My worry is that if UC ‘fails’, it will be represented as an ‘IT public sector failure’, when the bigger challenges, for me, lie in change and programme management.

There have been so many abortive attempts to reform welfare, so another may have serious consequences for some of the most vulnerable in society.

What would I do? I would merge one benefit into UC each year over five years starting at the new financial year and run the system nationally. In other words, timetables matter. It would make change control more manageable and reduce the costs and challenges of parallel systems. It would enable staff training to be more consistent.

I’ve been reflecting that one aspect of public sector IT projects that does differ from major private sector projects is the change control aspects of legal developments, such as tribunals and judicial reviews.

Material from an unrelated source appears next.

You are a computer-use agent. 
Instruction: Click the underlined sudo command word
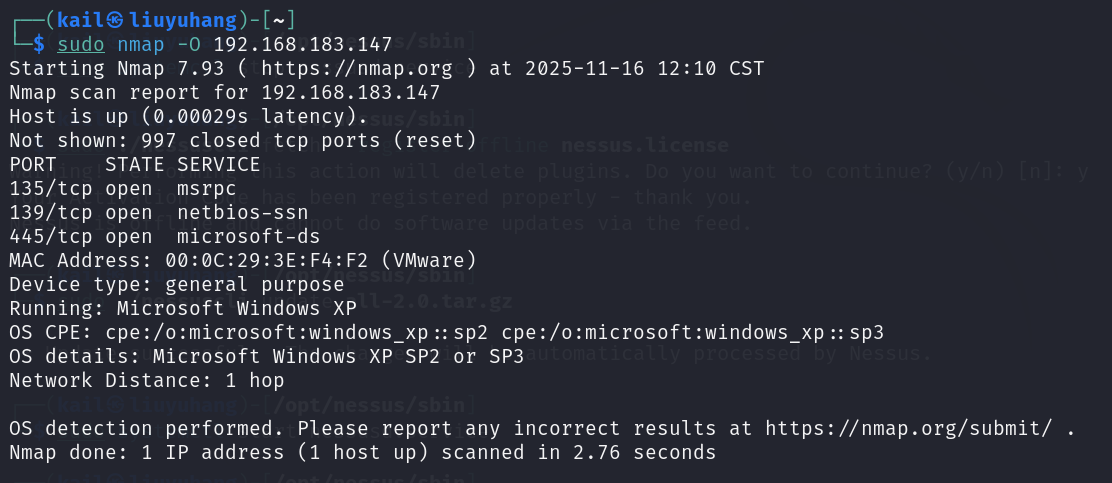80,44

So, while ‘let’s delay and get it right’ sounds sensible, my experience is that delay makes it less likely that it is possible to get it right. Delay can increase costs, yes, but more importantly can increase complexity of deployment.

Sometimes I use an example from the newspaper industry. An outsider looking at what happens an hour before the edition is finalised, would imagine that there was chaos and little evident management. Yet, the times are very rarely missed. No-one wants to be the person who holds up the whole paper. The discipline is central to the running of a newspaper.

So which is it to be, Universal Credit or universal chaos?